____ Dataset records

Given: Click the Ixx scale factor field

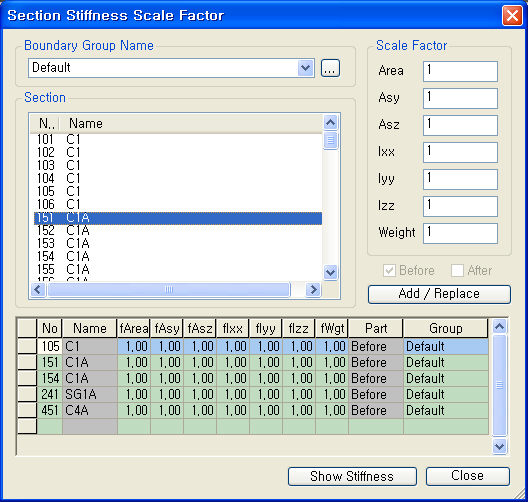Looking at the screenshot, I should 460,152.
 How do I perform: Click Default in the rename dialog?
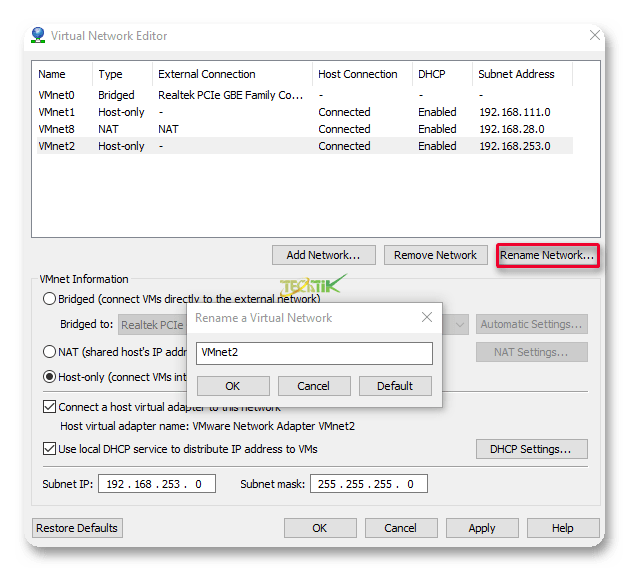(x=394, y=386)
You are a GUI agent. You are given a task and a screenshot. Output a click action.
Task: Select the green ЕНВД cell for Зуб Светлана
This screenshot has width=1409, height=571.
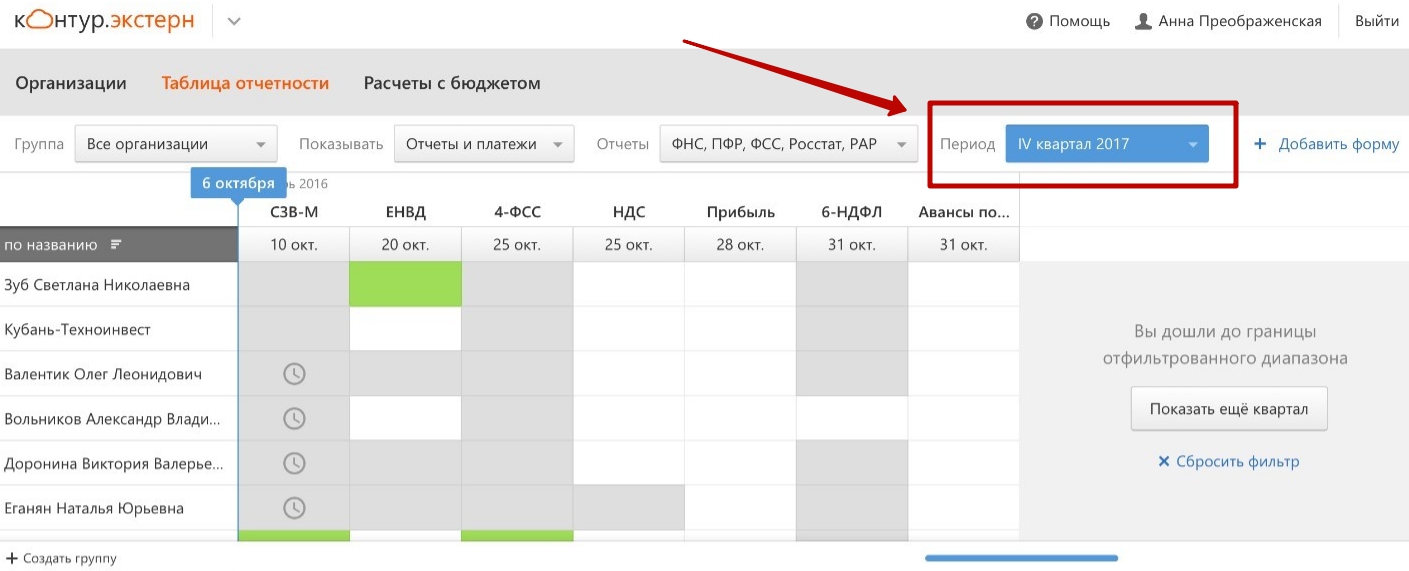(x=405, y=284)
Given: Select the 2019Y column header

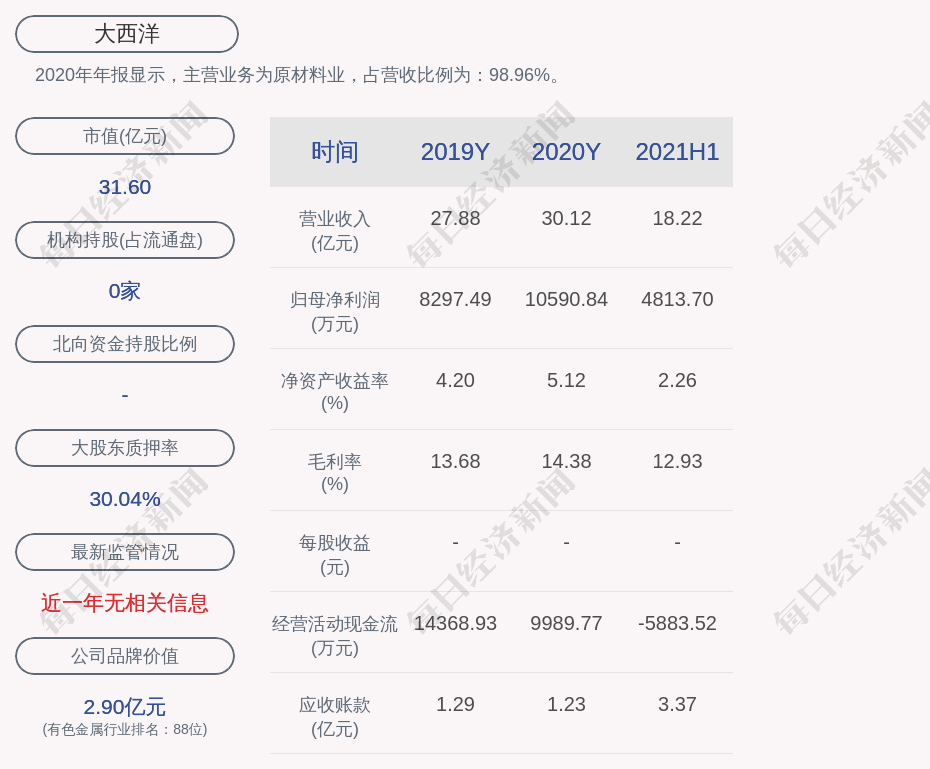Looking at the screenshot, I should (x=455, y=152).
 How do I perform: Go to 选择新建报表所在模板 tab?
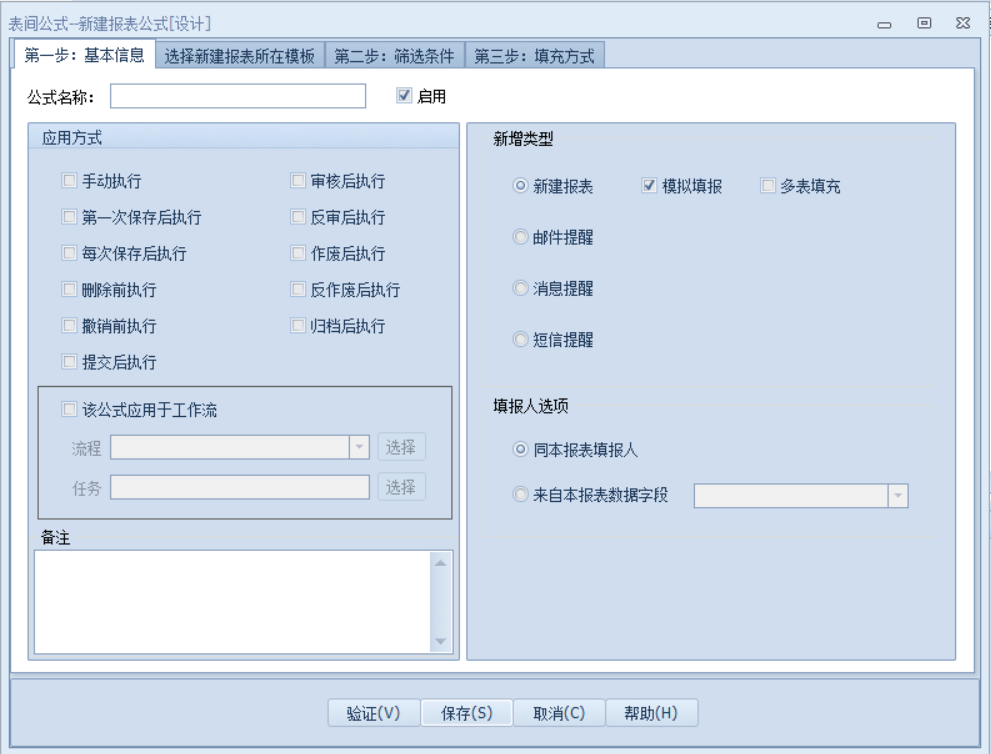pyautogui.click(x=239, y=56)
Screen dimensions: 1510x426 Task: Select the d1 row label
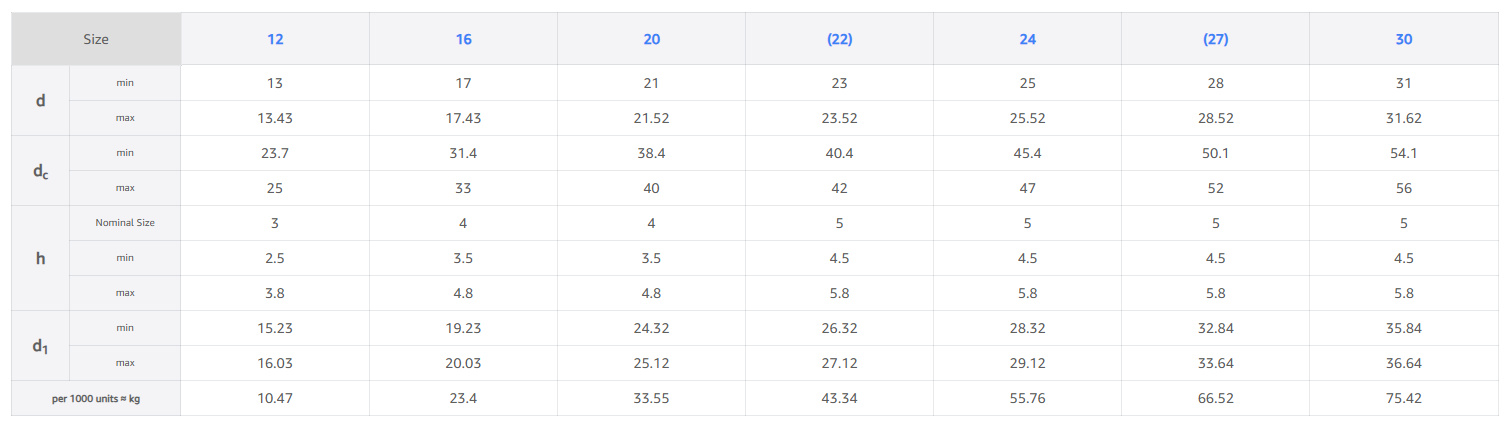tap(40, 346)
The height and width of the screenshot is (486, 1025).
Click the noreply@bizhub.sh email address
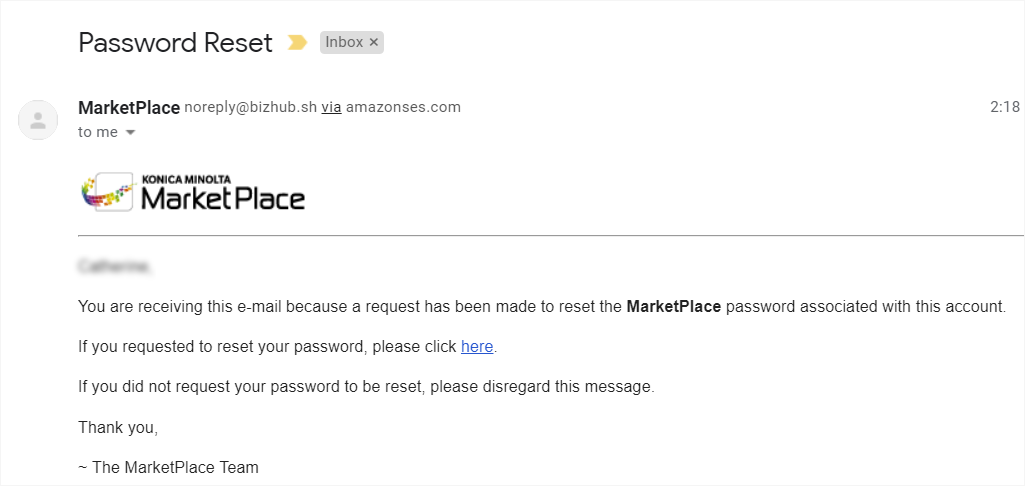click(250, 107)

________

• [Work order] Pictures stay out; the entries above are to be output exactly as given.

• [Response for this exercise]
Given: Click the Ixx scale factor field

Looking at the screenshot, I should 460,152.
 How do I perform: Click Default in the rename dialog?
(x=394, y=386)
You are a GUI agent. You are given a task and a screenshot. Output a click action.
Task: Select the green ЕНВД cell for Зуб Светлана
This screenshot has width=1409, height=571.
(x=405, y=284)
Given: Select the 2019Y column header

Looking at the screenshot, I should (x=455, y=152).
 How do I perform: Go to 选择新建报表所在模板 tab?
pyautogui.click(x=239, y=56)
Screen dimensions: 1510x426 Task: Select the d1 row label
tap(40, 346)
The height and width of the screenshot is (486, 1025).
Click the noreply@bizhub.sh email address
click(250, 107)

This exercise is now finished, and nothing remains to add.